A PwC report, commissioned for the Productivity Commission’s intellectual property review, has advised against changing Australian copyright law to the US-style ‘fair use’ approach, reports the Australian Financial Review.

The Productivity Commission is currently undertaking a 12-month inquiry into Australian copyright law, including the possibility of changing Australian copyright law from the ‘fair dealing’ to the US-style ‘fair use’ model.

The PwC report, which was commissioned by a group of media companies, content organisations and industry bodies for their submissions to the Productivity Commission’s review, has found that changing Australia’s copyright system would incur a significant cost with no evidence it would boost economic activity.

The Copyright Agency is opposed to the fair use model, arguing it will reduce local content production and increase legal uncertainty.

‘We support sensible reforms to the Copyright Act. However we, along with all major content producers and very large numbers of Australian writers and artists, do not support adopting American-style fair use,’ said Copyright Agency chief executive Adam Suckling.

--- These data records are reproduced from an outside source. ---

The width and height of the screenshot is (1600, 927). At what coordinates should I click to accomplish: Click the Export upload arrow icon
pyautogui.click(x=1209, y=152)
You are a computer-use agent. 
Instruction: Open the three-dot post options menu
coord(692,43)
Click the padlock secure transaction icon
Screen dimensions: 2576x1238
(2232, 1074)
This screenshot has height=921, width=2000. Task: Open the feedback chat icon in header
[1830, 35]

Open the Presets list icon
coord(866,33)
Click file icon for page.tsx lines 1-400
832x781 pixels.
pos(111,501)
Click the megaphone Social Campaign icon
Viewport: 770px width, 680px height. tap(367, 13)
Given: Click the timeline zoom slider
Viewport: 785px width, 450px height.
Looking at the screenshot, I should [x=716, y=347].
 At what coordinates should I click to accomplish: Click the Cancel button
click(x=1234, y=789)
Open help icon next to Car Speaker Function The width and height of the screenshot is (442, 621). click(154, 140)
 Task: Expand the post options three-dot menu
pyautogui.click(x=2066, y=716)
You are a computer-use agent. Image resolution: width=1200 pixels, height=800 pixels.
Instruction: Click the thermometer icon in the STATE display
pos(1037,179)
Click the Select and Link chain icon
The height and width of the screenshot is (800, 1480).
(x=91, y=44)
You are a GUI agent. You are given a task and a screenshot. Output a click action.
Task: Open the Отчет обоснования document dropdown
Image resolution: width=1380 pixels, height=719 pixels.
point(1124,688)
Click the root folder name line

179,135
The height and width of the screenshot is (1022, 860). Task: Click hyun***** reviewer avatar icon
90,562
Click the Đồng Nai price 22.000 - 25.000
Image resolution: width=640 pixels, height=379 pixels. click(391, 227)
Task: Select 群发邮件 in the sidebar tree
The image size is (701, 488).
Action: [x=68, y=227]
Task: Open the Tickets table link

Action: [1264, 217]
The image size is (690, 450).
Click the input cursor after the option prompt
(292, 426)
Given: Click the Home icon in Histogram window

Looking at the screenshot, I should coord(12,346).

‘As the Canadian experience has shown, this sort of approach has massively increased legal uncertainty, allowed large wealthy education enterprises to refuse to pay publishers and authors for using their work and it has also led to the closure of many Canadian publishing operations. Australian education publishers could not continue to produce the same level of quality Australian education material for Australian students without payment from schools and universities for use of this material,’ said Suckling.

Submissions to the intellectual property review were due by 30 November and are available here, including submissions from the Copyright Agency, the Australian Publishers Association and publishers Cambridge University Press, McGraw-Hill Education, Pearson, Macmillan Science and Education, Hachette, HarperCollins, Black Inc., UNSW Press and Spinifex Press.

A final report is due in August 2016.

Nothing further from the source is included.